Using Lemmas

Calling lemmas establishes facts that help the verifier prove your code correct.

Calling Lemmas

A lemma call looks like a regular function call, but it exists only for verification. The call establishes the lemma's postconditions as facts the verifier can use.

addPositive(a, b);  // After this call, verifier knows: a + b > a and a + b > b

Lemma calls are erased from runtime output. They have no runtime cost, but they still matter to verification because their requires clauses must hold and their ensures clauses become available afterward.

Where Lemmas Can Be Called

Lemmas can be called from ordinary function bodies, ghost blocks, and other lemmas. Calls are proof steps, so they are erased from runtime output, but their preconditions must still be proven at the call site.

Location	Valid	Example
Function body	Yes	Before return to establish postconditions
Loop body	Yes	To maintain loop invariants
Conditional branches	Yes	Different lemmas for different cases
Ghost blocks	Yes	Alongside ghost state updates
Other lemmas	Yes	To build layered proofs
Contracts	No	Lemmas are statements, not expressions

For readability, many teams put lemma calls in ghost { } blocks when the call is only there to shape a proof. That is optional; the call is proof-only either way.
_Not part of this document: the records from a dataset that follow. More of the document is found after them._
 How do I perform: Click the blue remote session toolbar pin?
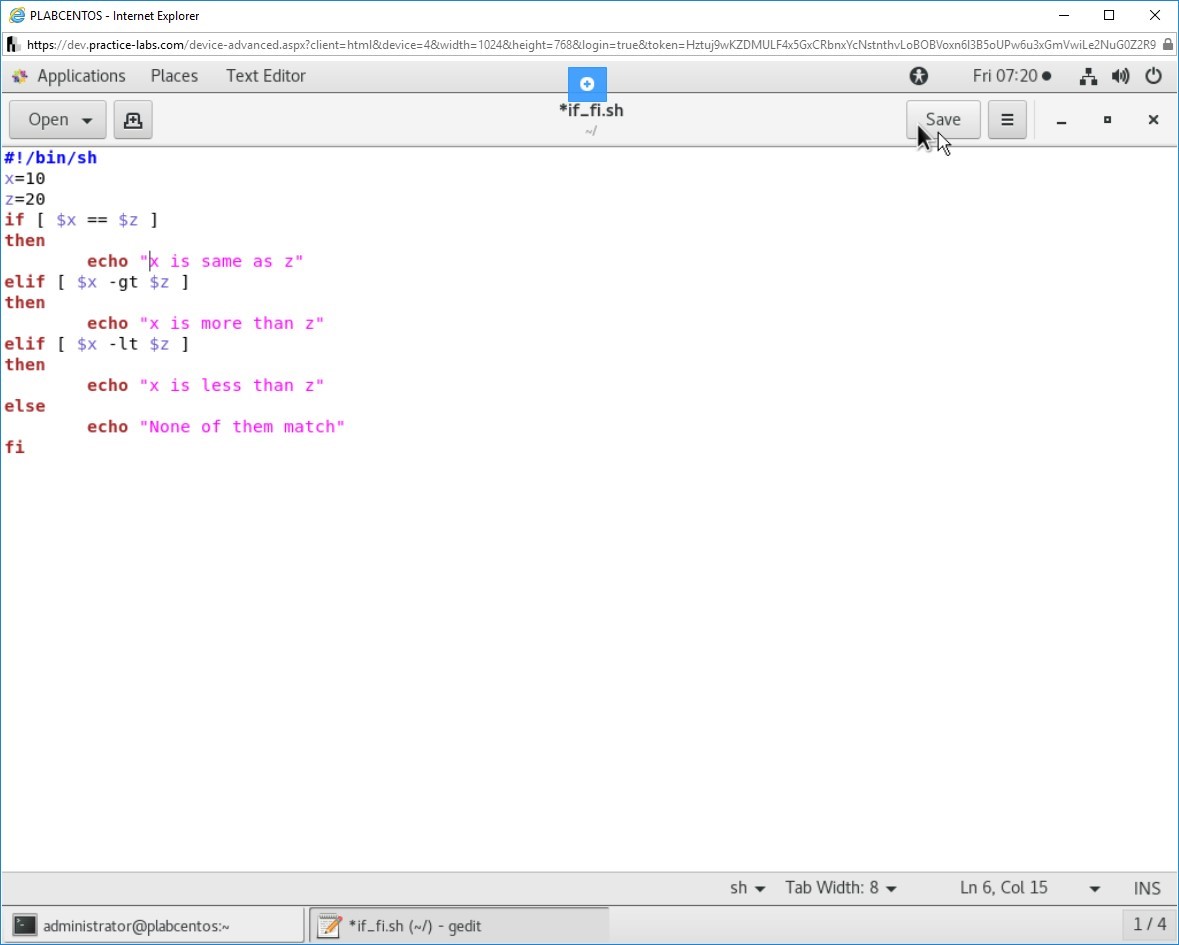(x=587, y=84)
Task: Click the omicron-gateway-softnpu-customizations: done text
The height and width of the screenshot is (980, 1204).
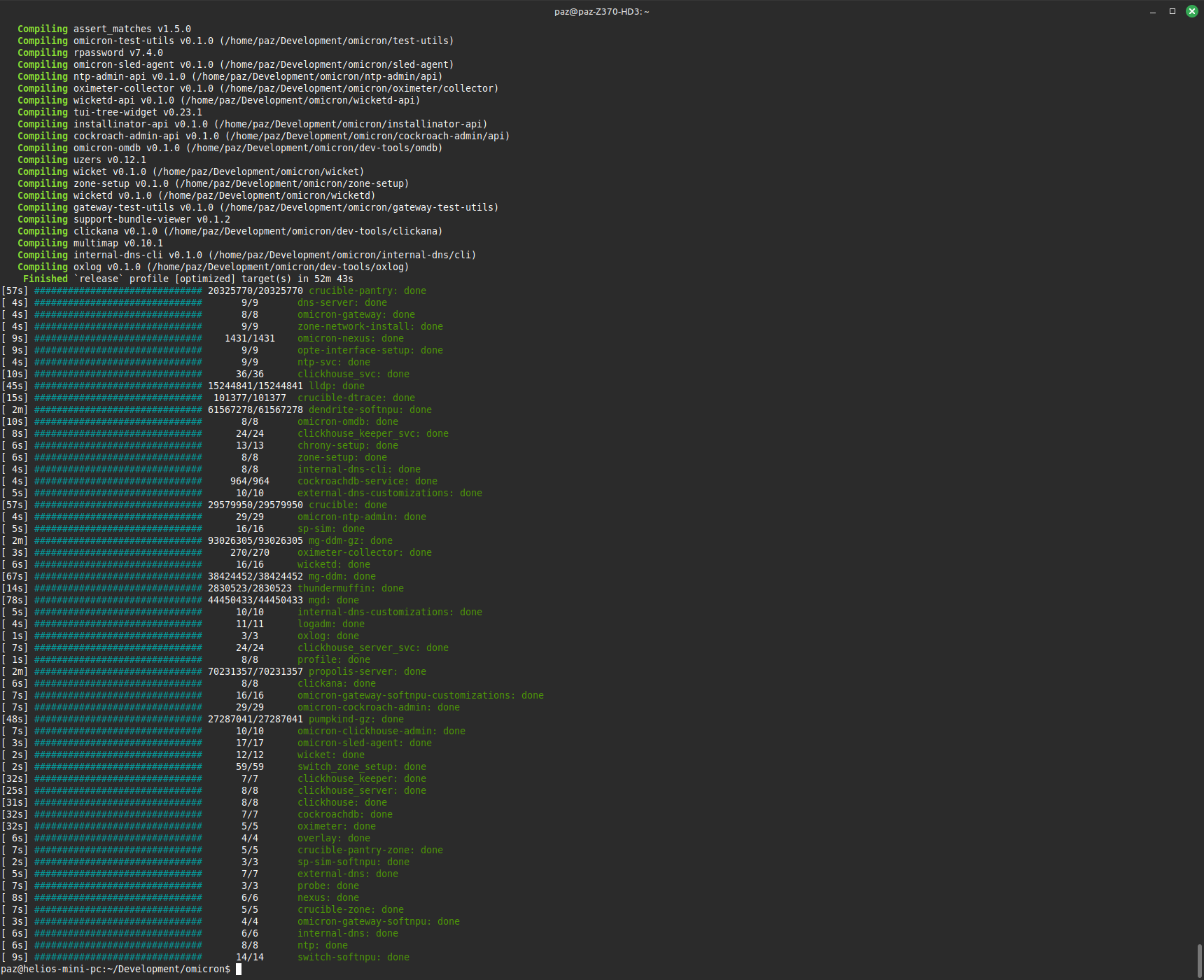Action: pyautogui.click(x=420, y=695)
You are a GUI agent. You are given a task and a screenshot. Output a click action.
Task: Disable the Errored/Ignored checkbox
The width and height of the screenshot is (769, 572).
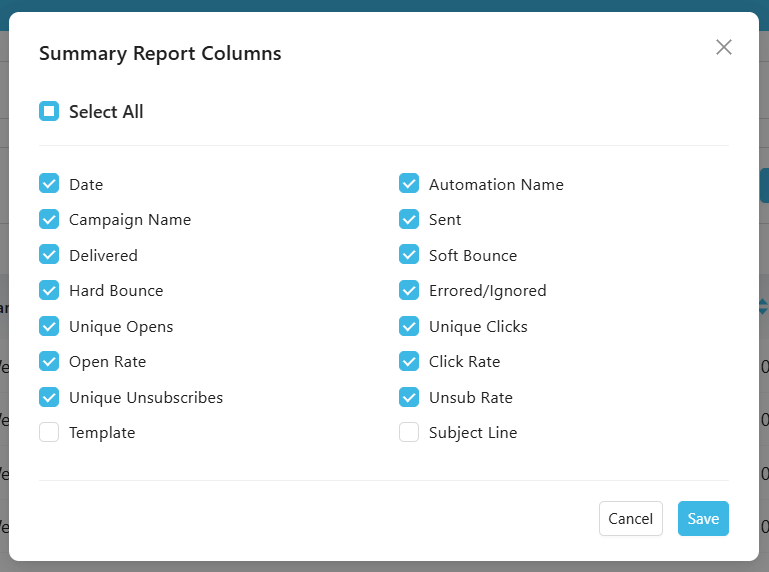409,290

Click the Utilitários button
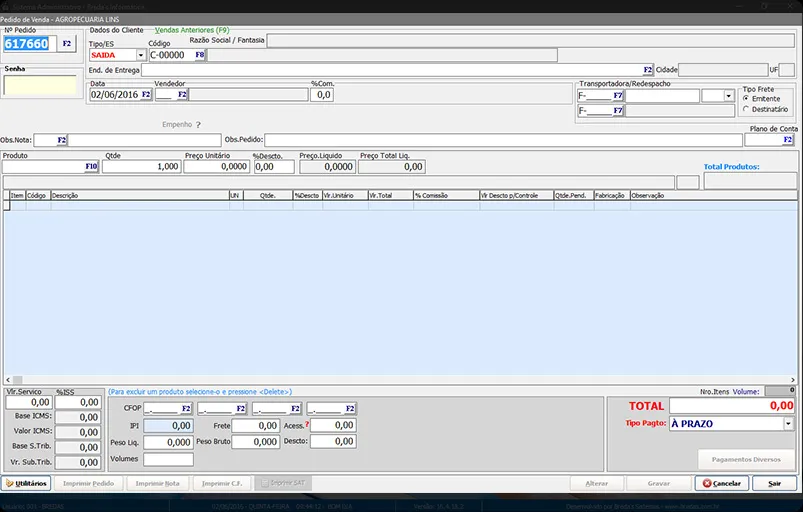pos(26,483)
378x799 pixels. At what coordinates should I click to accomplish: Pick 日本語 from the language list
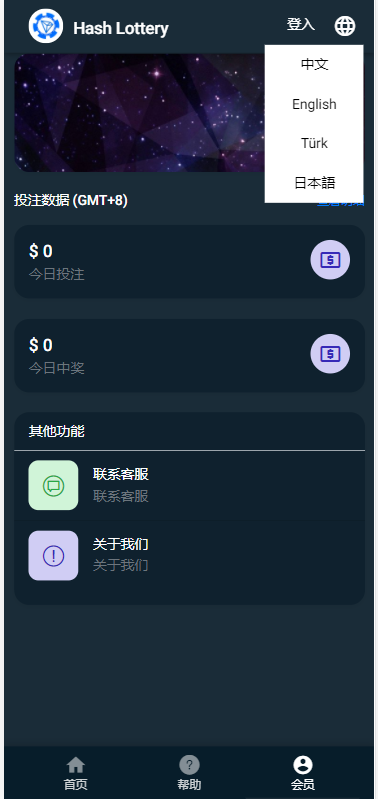tap(314, 182)
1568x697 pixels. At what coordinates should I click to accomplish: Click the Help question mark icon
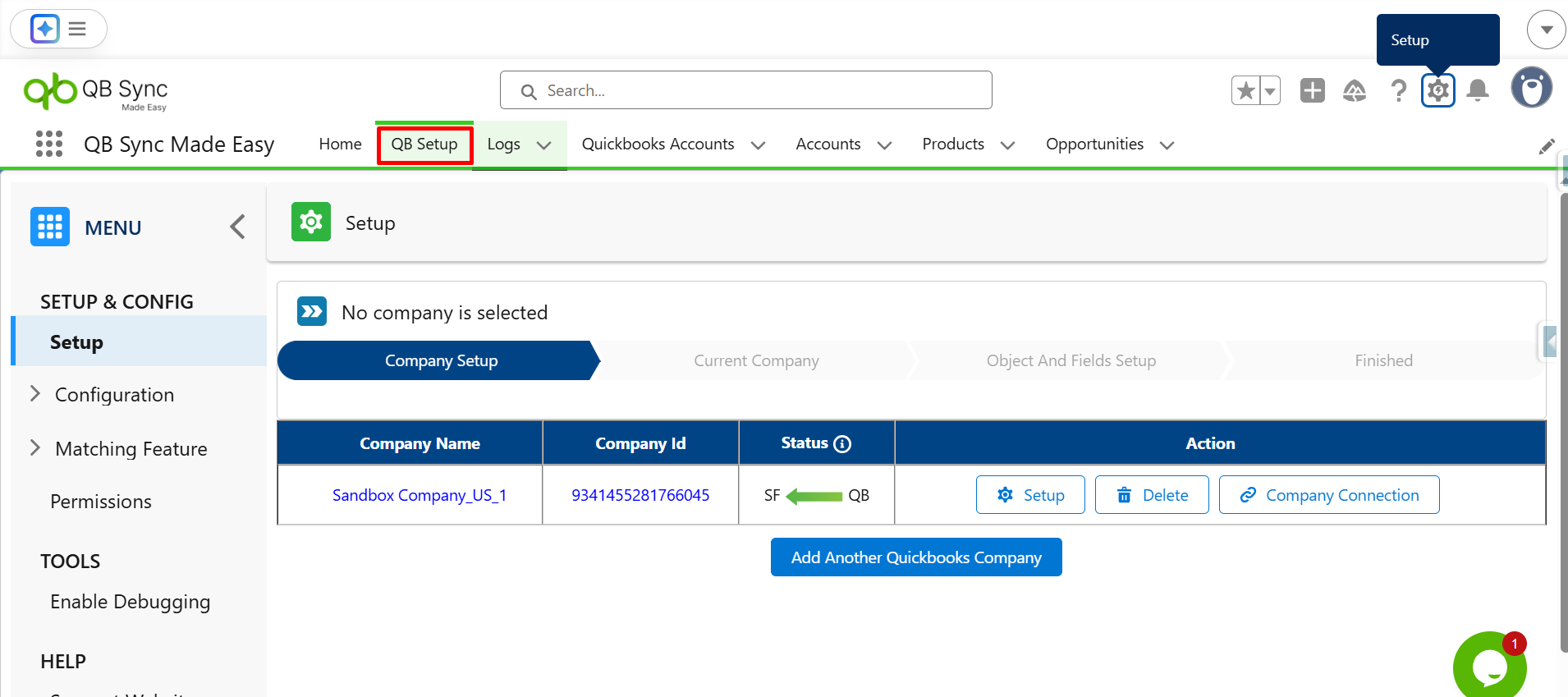tap(1398, 90)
Establishing Facts for Postconditions

The most common use is calling a lemma right before a function returns to help prove the postcondition:

lemma-basic.sr9

// Basic lemma declaration with preconditions and postconditions
module {
  // A lemma establishing an arithmetic fact
  public lemma addPositive(x : Nat, y : Nat) : ()
    requires x > 0;
    requires y > 0;
    ensures x + y > x;
    ensures x + y > y;
  {
    // Body can be empty - verifier proves postconditions from preconditions
  };

  // Using the lemma to help verify a function
  public func sumPositive(a : Nat, b : Nat) : Nat
    requires a > 0;
    requires b > 0;
    ensures result > a;
    ensures result > b;
  {
    addPositive(a, b);  // Call lemma to establish facts
    a + b
  };
}

Line 20 calls addPositive(a, b). After this call, the verifier knows that a + b > a and a + b > b. These facts match the function's ensures clauses on lines 17-18, so verification succeeds.

Without the lemma call, the verifier might not automatically connect the preconditions to the postconditions, and verification would fail. This is the same proof-shaping role that pure helper functions play in contracts, but lemmas establish facts through calls instead of returning values.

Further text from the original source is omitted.